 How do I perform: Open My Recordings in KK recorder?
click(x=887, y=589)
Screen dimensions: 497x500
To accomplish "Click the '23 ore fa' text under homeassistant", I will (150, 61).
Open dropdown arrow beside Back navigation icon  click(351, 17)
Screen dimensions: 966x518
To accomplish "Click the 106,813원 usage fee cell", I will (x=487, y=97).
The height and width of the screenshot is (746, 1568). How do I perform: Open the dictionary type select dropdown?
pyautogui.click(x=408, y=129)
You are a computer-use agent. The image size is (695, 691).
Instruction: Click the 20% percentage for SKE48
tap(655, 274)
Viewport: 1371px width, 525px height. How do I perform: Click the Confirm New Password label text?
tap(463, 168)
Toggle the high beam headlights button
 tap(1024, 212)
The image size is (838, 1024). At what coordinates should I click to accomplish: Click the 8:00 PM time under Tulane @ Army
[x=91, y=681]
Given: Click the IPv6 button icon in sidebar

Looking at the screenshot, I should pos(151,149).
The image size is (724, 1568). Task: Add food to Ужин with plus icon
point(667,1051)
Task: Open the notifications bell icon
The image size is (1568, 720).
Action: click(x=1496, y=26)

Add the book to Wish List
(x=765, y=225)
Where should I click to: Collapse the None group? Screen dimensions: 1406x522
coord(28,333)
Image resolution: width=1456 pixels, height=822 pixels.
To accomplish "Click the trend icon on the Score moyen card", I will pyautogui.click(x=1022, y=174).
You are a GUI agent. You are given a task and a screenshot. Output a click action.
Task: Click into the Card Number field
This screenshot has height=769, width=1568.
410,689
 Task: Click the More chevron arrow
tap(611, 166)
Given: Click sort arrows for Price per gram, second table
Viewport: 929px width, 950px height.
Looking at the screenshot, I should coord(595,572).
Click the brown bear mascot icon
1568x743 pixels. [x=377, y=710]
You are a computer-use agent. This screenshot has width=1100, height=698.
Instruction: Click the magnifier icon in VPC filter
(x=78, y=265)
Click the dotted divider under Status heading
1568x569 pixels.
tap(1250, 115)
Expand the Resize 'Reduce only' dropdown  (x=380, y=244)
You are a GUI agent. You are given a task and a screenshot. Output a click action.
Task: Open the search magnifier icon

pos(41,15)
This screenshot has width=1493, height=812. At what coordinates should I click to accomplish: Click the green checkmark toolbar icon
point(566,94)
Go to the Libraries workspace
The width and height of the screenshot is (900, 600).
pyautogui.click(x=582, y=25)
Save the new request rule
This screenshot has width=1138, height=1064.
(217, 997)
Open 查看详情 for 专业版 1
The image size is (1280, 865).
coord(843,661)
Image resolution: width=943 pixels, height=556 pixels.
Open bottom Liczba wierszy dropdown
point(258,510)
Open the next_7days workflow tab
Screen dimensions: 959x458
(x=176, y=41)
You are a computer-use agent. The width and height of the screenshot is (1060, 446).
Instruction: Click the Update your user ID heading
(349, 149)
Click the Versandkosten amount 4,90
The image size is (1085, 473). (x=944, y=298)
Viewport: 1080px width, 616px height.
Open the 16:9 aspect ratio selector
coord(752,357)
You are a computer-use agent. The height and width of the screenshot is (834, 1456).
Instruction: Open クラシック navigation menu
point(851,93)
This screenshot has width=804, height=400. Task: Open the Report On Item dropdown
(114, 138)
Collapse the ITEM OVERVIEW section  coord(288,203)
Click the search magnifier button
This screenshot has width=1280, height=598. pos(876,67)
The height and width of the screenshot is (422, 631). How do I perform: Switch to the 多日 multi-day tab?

============================================================

▶ _Work to be completed_:
Return from the data every line that holds "agent".

▶ _Response to this exercise_:
You are a computer-use agent. The image size is (695, 691).
You are a GUI agent. You are given a task and a screenshot. Output a click action.
You are a computer-use agent. This screenshot has width=1100, height=698.
You are a GUI agent. You are given a task and a screenshot. Output a click action.
You are a computer-use agent. The width and height of the screenshot is (1060, 446).
You are a computer-use agent. The height and width of the screenshot is (834, 1456).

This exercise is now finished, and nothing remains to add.